Singleton Array Fin Elimination

For arr[i] with arr size 1 and i : Fin arr.size, rw/simp on the index fails (the bound proof depends on i). Use Fin.ext (by omega) + subst to eliminate i, then show matches the concrete value:

have hsz : arr.size = 1 := rfl  -- by rfl or existing theorem
have : i = ⟨0, hsz ▸ Nat.zero_lt_one⟩ := Fin.ext (by omega)
subst this  -- now arr[⟨0, _⟩] reduces
show someConcreteValue

hsz ▸ Nat.zero_lt_one builds a proof term subst can handle.
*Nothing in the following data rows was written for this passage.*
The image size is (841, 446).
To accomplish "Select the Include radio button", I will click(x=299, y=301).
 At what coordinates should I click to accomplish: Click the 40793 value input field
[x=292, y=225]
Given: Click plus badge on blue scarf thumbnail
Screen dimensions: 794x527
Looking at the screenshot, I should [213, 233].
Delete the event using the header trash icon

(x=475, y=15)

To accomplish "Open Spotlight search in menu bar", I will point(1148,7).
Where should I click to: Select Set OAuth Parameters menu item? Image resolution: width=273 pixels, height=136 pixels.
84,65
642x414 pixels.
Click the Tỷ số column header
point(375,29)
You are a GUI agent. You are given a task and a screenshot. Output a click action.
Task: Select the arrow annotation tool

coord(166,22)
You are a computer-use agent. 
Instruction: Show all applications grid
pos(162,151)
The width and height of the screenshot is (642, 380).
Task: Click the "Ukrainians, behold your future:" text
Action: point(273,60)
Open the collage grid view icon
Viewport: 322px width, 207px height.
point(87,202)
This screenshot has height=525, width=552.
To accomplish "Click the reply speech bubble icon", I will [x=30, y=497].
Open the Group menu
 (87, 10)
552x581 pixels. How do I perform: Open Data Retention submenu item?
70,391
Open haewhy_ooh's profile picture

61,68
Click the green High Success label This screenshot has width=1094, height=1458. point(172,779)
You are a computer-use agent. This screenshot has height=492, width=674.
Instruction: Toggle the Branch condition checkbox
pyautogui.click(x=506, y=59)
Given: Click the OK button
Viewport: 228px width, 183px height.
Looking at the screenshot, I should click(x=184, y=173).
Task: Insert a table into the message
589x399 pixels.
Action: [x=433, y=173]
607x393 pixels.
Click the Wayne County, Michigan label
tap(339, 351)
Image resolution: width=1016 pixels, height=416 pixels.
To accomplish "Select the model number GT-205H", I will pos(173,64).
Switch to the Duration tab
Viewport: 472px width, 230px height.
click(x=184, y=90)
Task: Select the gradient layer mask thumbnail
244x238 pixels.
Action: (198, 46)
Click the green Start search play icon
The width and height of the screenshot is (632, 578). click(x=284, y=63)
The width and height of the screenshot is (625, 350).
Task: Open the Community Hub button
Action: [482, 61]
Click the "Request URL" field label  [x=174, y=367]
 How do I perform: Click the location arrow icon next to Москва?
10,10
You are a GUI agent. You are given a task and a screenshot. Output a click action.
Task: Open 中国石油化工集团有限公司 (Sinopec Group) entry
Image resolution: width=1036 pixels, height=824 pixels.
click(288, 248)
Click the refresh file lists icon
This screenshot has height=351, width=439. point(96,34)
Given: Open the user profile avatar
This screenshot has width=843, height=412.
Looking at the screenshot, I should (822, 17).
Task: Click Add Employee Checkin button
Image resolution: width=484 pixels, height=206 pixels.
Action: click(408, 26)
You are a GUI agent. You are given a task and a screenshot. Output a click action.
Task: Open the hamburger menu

Approaches that fail: rw [show i.val = 0 ...] (dependent type errors), Array.getElem_singleton (needs Nat index, not Fin), Fin.getElem_fin (doesn't exist here), show/change before subst (can't reduce arr[i] with abstract i).

Build Missing API, Don't Work Around It

If a proof is blocked by a missing lemma for a standard type (ByteArray, Array, List, UInt32, ...), add it to ZipForStd/ in the matching namespace (e.g. a missing ByteArray.foldl_toList goes in ZipForStd/ByteArray.lean). Write it as upstream-quality — these are candidates for Lean's stdlib. Don't route around the gap (e.g. via .data.data.foldl) when a proper API lemma is the right fix.